Le Diable en tête raconte le tragique destin de Benjamin C., héros ténébreux né sous l’Occupation. Toutes les fées se sont affairées autour de son berceau : beauté, fortune, désinvolture, intelligence, il a tout. Mais à quinze ans, au hasard des pages du carnet intime que tient sa mère, il découvre que son père disparu, dont on ne parle jamais avenue Ingres, avait été un infâme collabo fusillé à la Libération.

C’est le meilleur ami de celui-ci, Jean, un résistant, qui a épousé sa mère, l’ardente et belle Mathilde, qui mourra encore jeune, d’un cancer. Traumatisé, Benjamin se métamorphose, du jour au lendemain, en rebelle et se jette tête la première dans toutes les aventures. Blouson doré fou de Cadillac framboise de Ray Sugar Robinson, froid séducteur d’un défilé de dindes mondaines, transies et quadragénaires, il passe de la petite délinquance au terrorisme international, après avoir été guérillero palestinien et complice d’une pasionaria du FLN.

La Trappe et Renault

À travers Benjamin, BHL fait le portrait de toute la génération perdue du demi-siècle, de 1940 à nos jours, en énumérant tous ses rêves brisés, « lacaniens, althussériens, anarchistes ou trotskystes », balançant entre la sainteté de la Trappe et la chaîne de montagne chez Renault, le pèlerinage aux Indes et le choix prolétarien. Plus gigantesque et tentaculaire, on ne peut pas. Et en plus, on voyage. Du Paris sous l’Occupation au New York des années 50, de la Rome de l’affaire Moro à Beyrouth en flammes.

Heureusement, la composition du roman parvient à sauver de. Cinq regards, cinq vérités faites de mensonge, de lucidité et de contre-jour. Mathilde vous ouvre son journal, le père adoptif passe sur le grill, la jeune maîtresse de Benjamin, Marien confie ses émois épistolaires à sa sœur jumelle, un avocat démoniaque témoigne et le héros finit par se confesser à Jérusalem, « l’œil du cyclone planétaire », où la rencontre un écrivain qui enquête sur sa vie, un « court-circuit du siècle ».

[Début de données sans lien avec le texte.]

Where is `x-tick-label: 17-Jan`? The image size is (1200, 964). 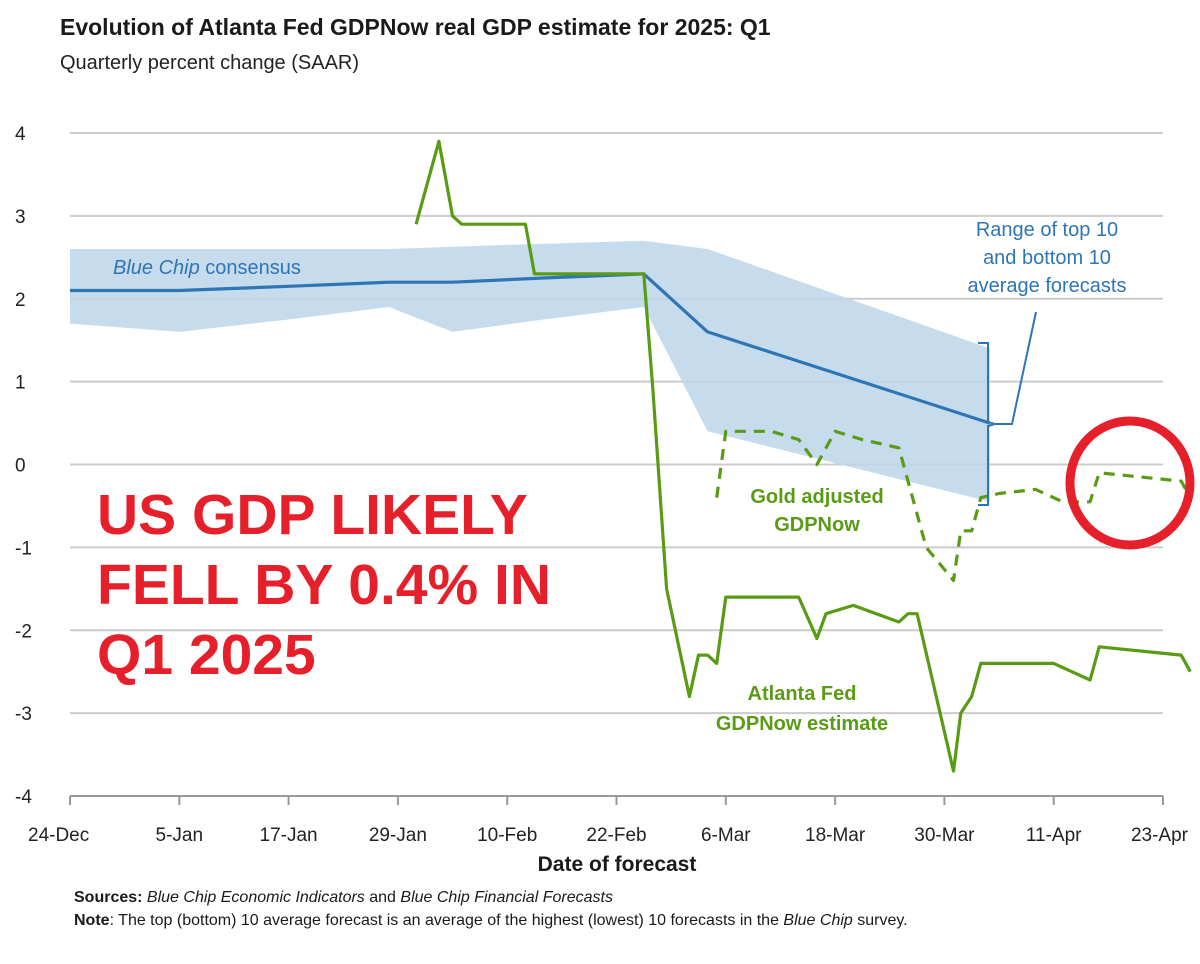 x-tick-label: 17-Jan is located at coordinates (289, 836).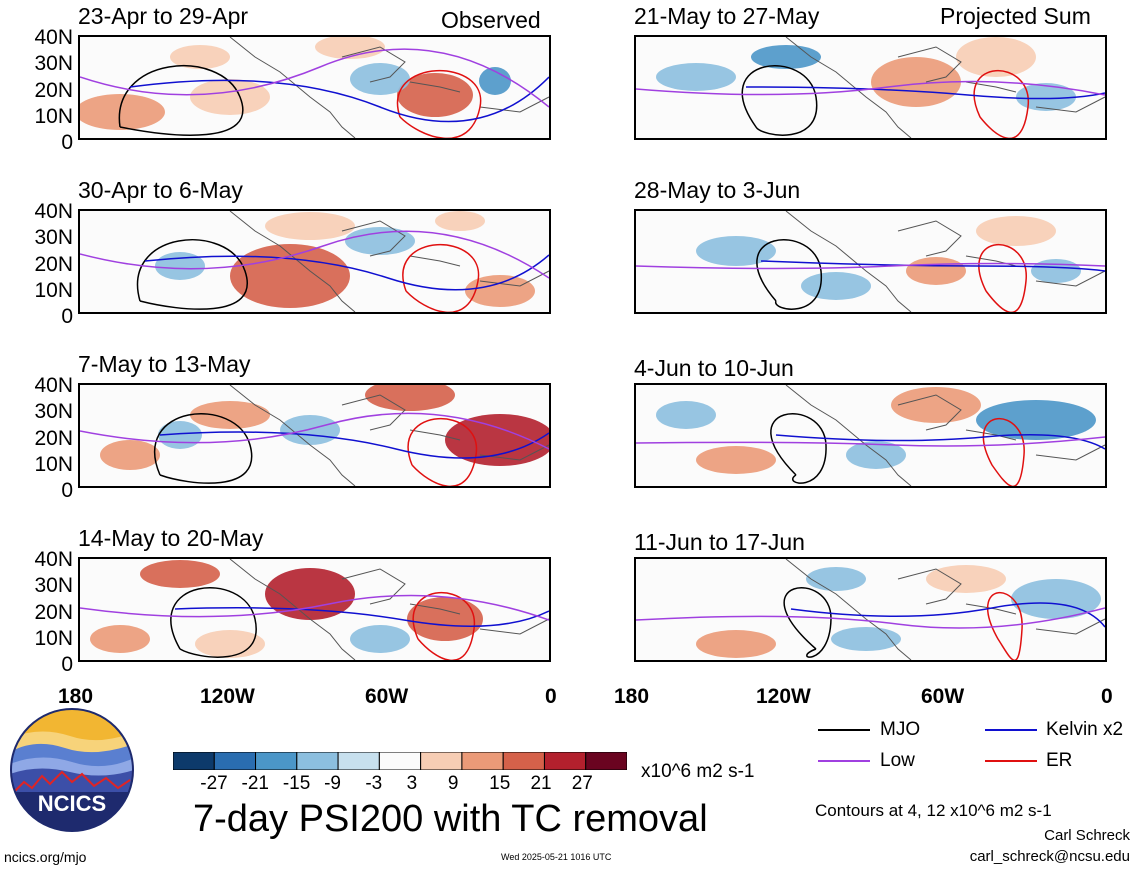 This screenshot has width=1135, height=871. What do you see at coordinates (844, 730) in the screenshot?
I see `legend-mjo-swatch` at bounding box center [844, 730].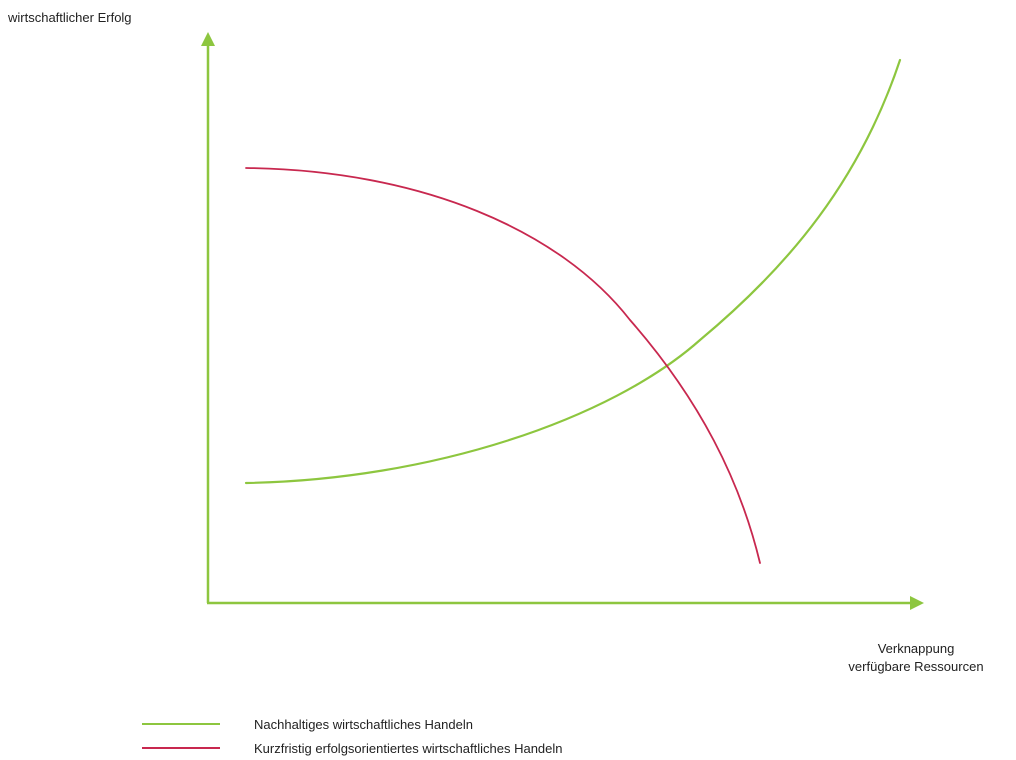 The height and width of the screenshot is (760, 1016). What do you see at coordinates (181, 724) in the screenshot?
I see `legend-swatch-sustainable` at bounding box center [181, 724].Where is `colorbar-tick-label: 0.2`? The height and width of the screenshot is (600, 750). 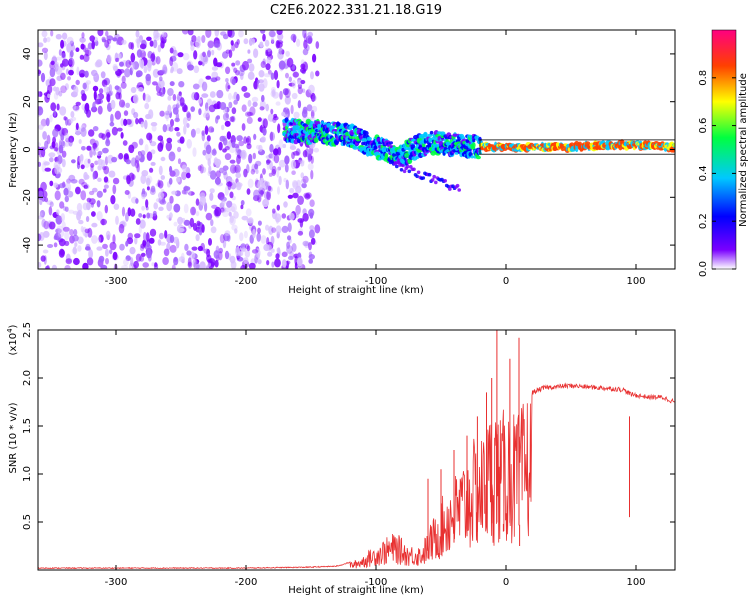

Alors, histoire d’amour ? Roman familial ? Récit d’espionnage ? Thriller ? Fresque métaphysique ? Éducation sentimentale ? Chronique galante et sensuelle ? « Le Diable en tête est tout cela à la fois », indique sobrement l’éditeur au dos du livre.

Ferrer le poisson

Certes, M. Lévy a d’excellentes lectures et connaît d’excellents films. Certes, il a préparé son coup trois ans durant. Certes, on aime toujours savoir, dans les romans de gare comme dans les sagas, ce que deviennent les personnages à la fin et BHL s’y entend pour ferrer le poisson.

Mais à force de collage habile, de foisonnement sans relief, on cherche l’auteur à travers ce vaste « digest » d’événements, non pas d’une année comme on les passe en revue vers Noël, mais étalés sur un demi-siècle. Dans de rares passages, il apparaît, fugace, trop fugace, tel qu’en lui-même, fasciné par le vieillissement ou déchiffreur de l’Histoire sur des corps de femmes. Enfin du convaincant, lorsqu’il note, désabusé : « Le désir rate toujours son objet. »

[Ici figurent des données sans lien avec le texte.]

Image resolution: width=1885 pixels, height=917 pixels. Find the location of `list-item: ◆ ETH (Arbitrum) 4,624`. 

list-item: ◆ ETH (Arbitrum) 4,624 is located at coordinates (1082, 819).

Incontestablement, les soixante dernières pages, alors que s’abat le dernier pan du « mystère Benjamin », sont les meilleures. Mais il en reste plus de 400 autres, confectionnées dans une pâte bien grise et selon une recette peu imaginative.

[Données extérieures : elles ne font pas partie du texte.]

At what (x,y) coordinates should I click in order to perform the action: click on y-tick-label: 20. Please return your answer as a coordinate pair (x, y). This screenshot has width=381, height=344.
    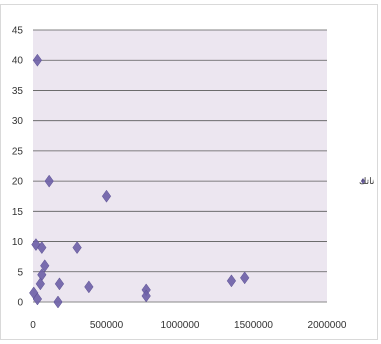
    Looking at the image, I should click on (18, 182).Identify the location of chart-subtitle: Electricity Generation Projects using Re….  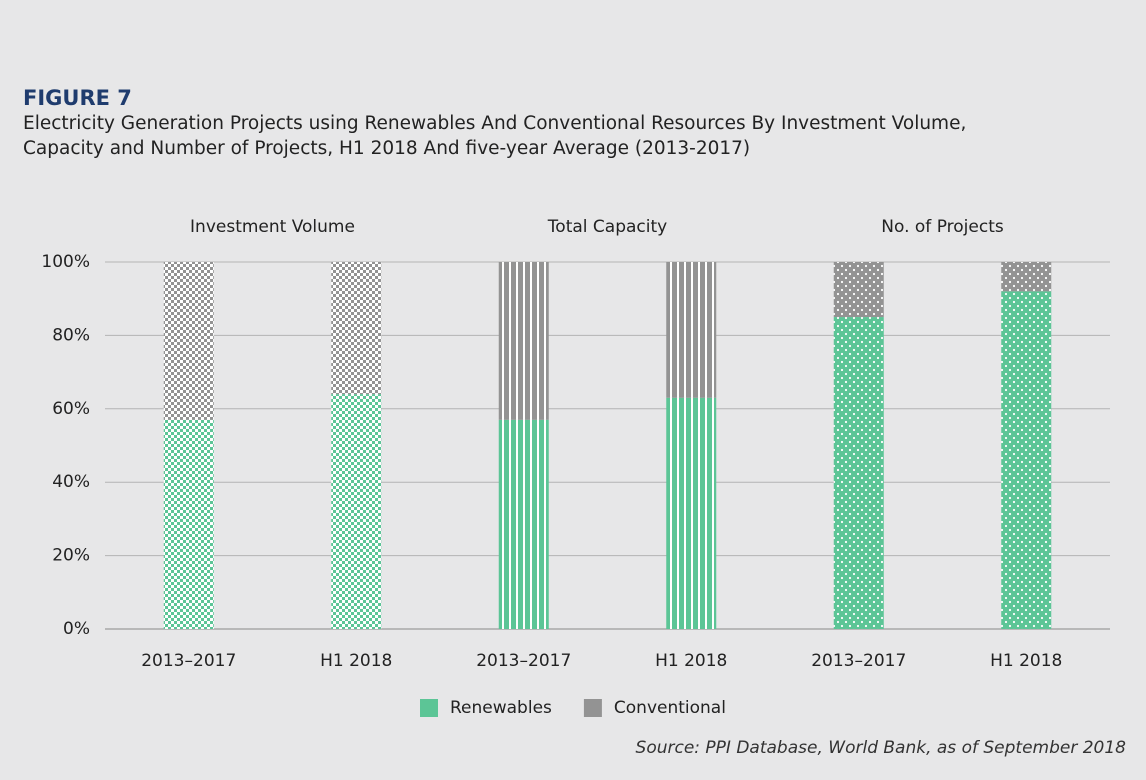
(495, 136).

Malgré l’efficacité redoutable et éprouvée d’un héros de soufre et de belladone, « un de ces êtres noirs marqués et comme élus à rebours que l’on dirait placés au point ce rencontre des forces les plus troubles de leur époque », on tourne en rond dans ce banal arpentage d’illusions perdues. Aussitôt lu, aussitôt oublié.